ILP Contingent - War Experiences

War Experiences

Arriving at the Lenin Barracks in Barcelona, where they were initially stationed, on 10 January, a discussion circle was formed. Whilst the discussion group centred on political issues the group was not solely concerned with such topics. A social secretary was also appointed to 'arrange concerts and entertainments' and a sports secretary was elected with a hasty football match organised between the ILPers and a team of Spanish militia-men.

The training received at the Barracks was notoriously short and at the end of January the ILP contingent, as the British section of the POUM militia, began their journey, stopping off at Lerida, where they were visited by the ILP's representative in Spain, John McNair, before leaving for the area surrounding Huesca on the Aragon Front on 2 February. At the front, the contingent took over three advanced posts, about 100 yards distant from the others, joined by communication trenches. The outposts, on the slope of the hills looking west, were about two hundred yards from the nearest Fascist lines on the opposite slopes looking east.

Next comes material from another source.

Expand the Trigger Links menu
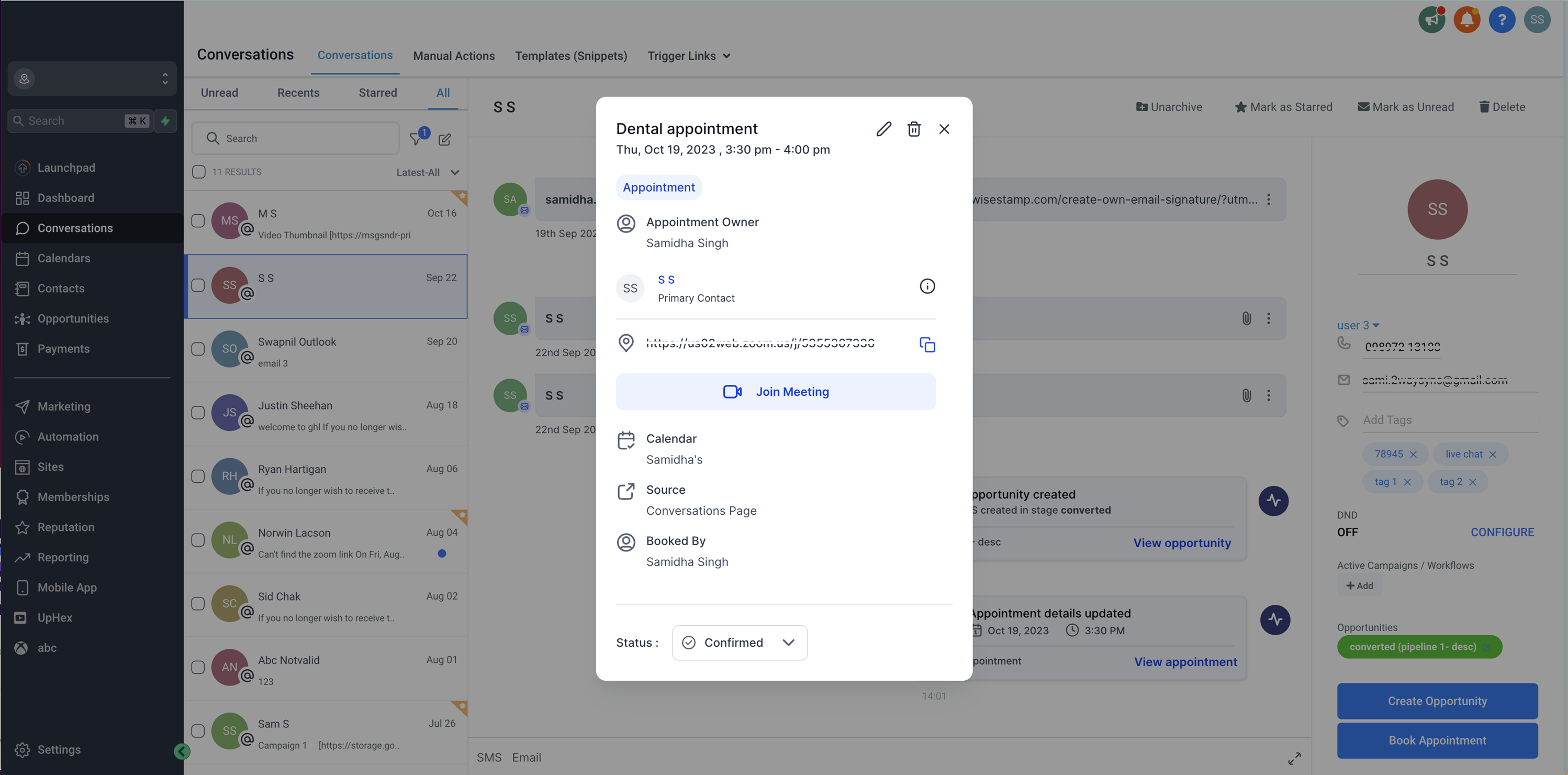1568x775 pixels. click(x=689, y=56)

Bob Edwards, reporting in the New Leader, the ILP's weekly paper, was keen to stress the most 'exciting' aspects of the unit's work. He wrote about scouting within hearing distance along the fascist lines with Blair, of holding their position and dealing with the desertion of fascists. The main descriptions of fighting against the fascists which appears both in Homage to Catalonia and in the New Leader, concerned a night attack in which some of the contingent took part resulting in injuries to Reg Hiddlestone, Paddy Thomas and Douglas Thompson. Injuries were also sustained at other times, Blair himself was famously shot through the throat by a sniper. However, the reality of the contingent's activity was famously more mundane. It largely consisted of building roads from their dug-out to the nearest Spanish position and creating a dug-out for community purposes where they could meet to talk and receive instructions. In terms of fighting the fascists the contingent saw relatively little action.

As Orwell later put it:

Meanwhile nothing happened, nothing ever happened. The English had got into the habit of saying that this wasn't a war it was a bloody pantomime.